Cette approche de développement des talents change aussi la sélection des gestionnaires de très haut niveau. Au Québec, le Secrétariat aux emplois supérieurs, qui conseille le gouvernement en matière de dotation d’emplois, a entamé en décembre 2021 une nouvelle démarche pour repérer les talents. «Nous souhaitons identifier les gestionnaires de haut niveau qui pourront à court ou à moyen terme occuper des postes de sous-ministres adjoints ou de vice-présidents», explique Nathalie Tremblay.

Le Secrétariat a mené un processus d’identification dans tous les ministères et organismes québécois, auprès de ses premiers dirigeants. Ces personnes devaient déposer un dossier de candidature traditionnel, mais le Secrétariat a aussi exploré d’autres angles, à l’aide de tests psychométriques, d’entrevues structurées, de mises en situation, etc.
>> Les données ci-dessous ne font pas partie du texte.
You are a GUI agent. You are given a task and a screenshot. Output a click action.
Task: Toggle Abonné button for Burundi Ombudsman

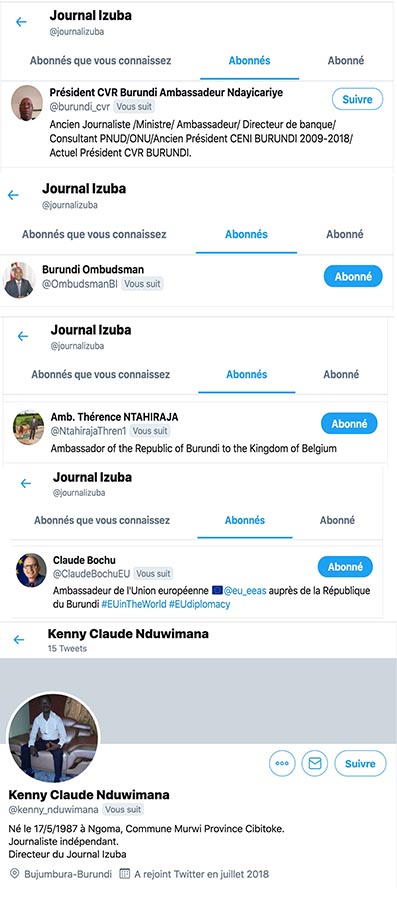pyautogui.click(x=353, y=276)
«Les candidats retenus intègrent désormais le parcours “Appui aux talents à haut potentiel”, qui permet d’identifier leurs forces et de développer les points qui restent à travailler», précise Nathalie Tremblay. Cela passe par du mentorat, des formations et la participation à des activités comme des commissions parlementaires.

Que ce soit au provincial ou au fédéral, le défi demeure donc de bien repérer les talents, afin de n’échapper personne. «Nous avons beaucoup de cadres répartis dans des ministères et des organismes aux missions bien différentes ; nous devons donc conserver une vision complète de notre bassin de talents et de leurs compétences», conclut Nathalie Tremblay.